Tentang istilah *khaatamun nabiyyin* ada dua pembacaan sebagai berikut :

1. *Khaatimun Nabiyyin*, artinya "*penutup* para nabi".
2. *Khaatamun Nabiyyin, *artinya "*cincin stempel* para nabi".

Ahmadiyah Qadiyan berpandangan bahwasanya Nabi Muhammad SAW bagaikan jari
istimewa yang menggunakan cincin stempel --tidak seperti nabi-nabi lainnya
-- , bukan Nabi terakhir, melainkan Nabi yang paling mulia.

Kalau seandainya konsisten terhadap makna "*khaatamun Nabiyyin"* itu adalah
"cincin stempel para nabi", maka kenapa mereka mengartikan para nabi sebagai
jari (bukan cincin) !!!. Bukankah cincin stempel tersebut berfungsi sebagai
segel (penutup), dan hal ini sesuai dengan makna dari akar kata "*kha ta ma"
* yaitu penutup.

Sebenarnya makna "*khaatamun nabiyyin"* diperjelas melalui sabda Rosul
shalallahu'alaihi wa sallam :

"*Sesungguhnya akan datang kepada umatku pendusta yang jumlahnya 30 orang,
mereka semua mengaku sebagai Nabi, sedangkan aku adalah penutup para Nabi
dan tidak ada Nabi sepeninggalku* " [HR. Ahmad V/278, Abu Daud no. 4252, Ibnu
Majah no. 3952, At-Tirmidzi, *Shahih* berdasarkan kriteria Imam Muslim]

Kemudian hadits lain :

"Bani Israel dipimpin oleh para nabi. Jika seorang nabi meninggal dunia,
seorang nabi lain meneruskannya.
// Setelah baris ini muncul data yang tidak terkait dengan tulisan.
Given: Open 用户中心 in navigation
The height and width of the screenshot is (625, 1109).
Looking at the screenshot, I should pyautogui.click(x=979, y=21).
Tetapi tidak ada nabi yang akan datang
sesudahku; hanya para khalifah yang akan menjadi penerusku." [HR. Bukhari]

"*Aku memiliki 5 nama, aku Muhamamd, aku Ahmad, aku al-Maahi yang melalui
perantaraanku Allah menghapus kekufuran, aku al-Haasyir yang manusia
dikumpulkan dihadapanku, aku al-'Aaqib (terakhir / penutup) *" [HR. Bukhari
no.3532, Muslim no.2354, Tirmidzi no.2840].

Salam,
Endra Hendrawan

---------------------------------------------------------------------------------

ternyata ada jawaban yang melegakan dari Mas Endra Hendrawan (endrahendrawan@gmail.com)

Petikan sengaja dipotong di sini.